衛生部は8日、中国大陸部で最初の高病原性鳥インフルエンザ(H5N1)への感染者を実験の結果確認したと明らかにした。患者は2003年11月末に原因不明の発熱と肺炎を発症しており、これまで最初とされてきた2005年11月16日の症例を2年さかのぼる。
世界保健機関(WHO)中国事務所のワディア報道官によると、これは今回の鳥インフルエンザ拡大が始まってから、世界最初の人への感染例となる。

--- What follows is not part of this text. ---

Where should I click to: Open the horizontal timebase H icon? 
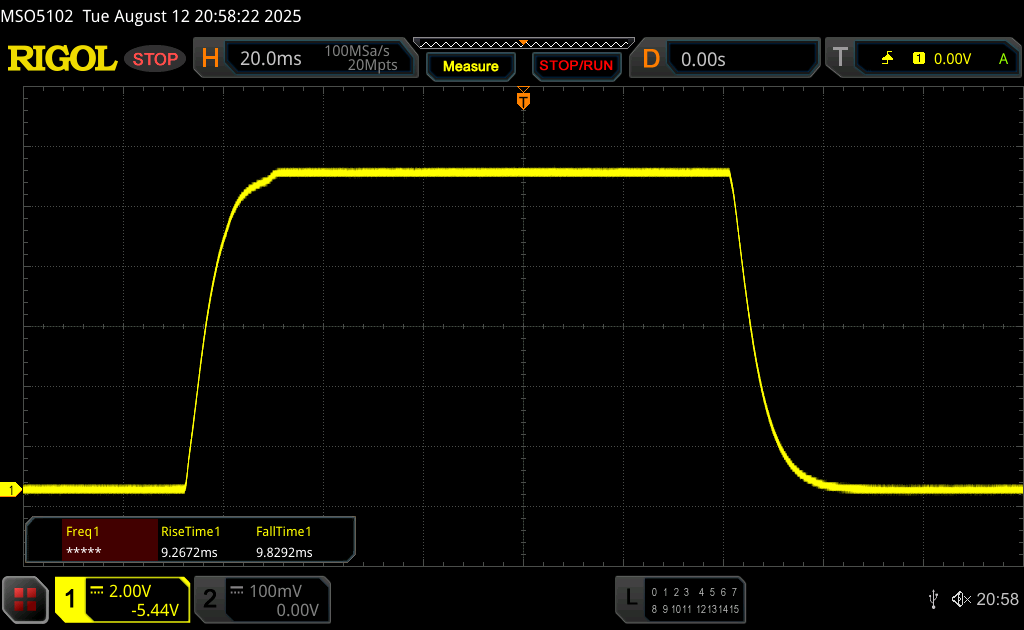[x=210, y=59]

「The New England Journal of Medicine」は6月22日、2003年11月末に原因不明の発熱と肺炎を発症した患者(24歳男性、人民解放軍士官)の標本をレトロスペクティブ分析した結果、鳥インフルエンザへの感染の可能性が確認されたとする中国の研究者8人の論文を掲載した。

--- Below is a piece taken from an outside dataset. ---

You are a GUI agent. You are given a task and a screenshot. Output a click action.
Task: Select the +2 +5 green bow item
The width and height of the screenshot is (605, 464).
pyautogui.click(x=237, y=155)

衛生部はWHOと国内の鳥インフルエンザ感染診断規定に従い、中国疾病予防抑制センター、中国軍事医学科学院、WHOの専門家7人による合同専門家チームを設置し、研究室でのパラレル分析作業を行った。衛生部はさらに、臨床医学、疫学、実験病理学などの専門家を招集し、同症例を検討した。この結果専門家らは、論文の作者8人による患者の血漿・胸水・肺組織標本へのレトロスペクティブ分析の結果、および7月26~28日の合同専門家チームによる分析結果に基づき、中国の「人鳥インフルエンザ診療方案(2005年改訂版)」とWHOの診断基準に照らし、この患者を高病原性鳥インフルエンザ(H5N1)への感染例と診断した。
大陸部ではこれまでに19人の感染が報告され、うち12人が死亡している。衛生部の毛群安報道官は「これまでより2年早い症例になるが、当時大陸部で鳥インフルエンザが拡大したことを示す証拠はない。パニックを起こす必要はない」と話す。
香港で1997年、最初の人へのH5N1型鳥インフルエンザの感染が確認され、6人が死亡した。家きん類の大量処分などの措置が効果を上げ、感染の拡大は抑えられた。現在の世界的な鳥インフルエンザ拡大は2003年に東南アジアから始まった。WHOによると、鳥インフルエンザの流行で8月7日までに全世界で233人が感染し、うち135人が死亡している。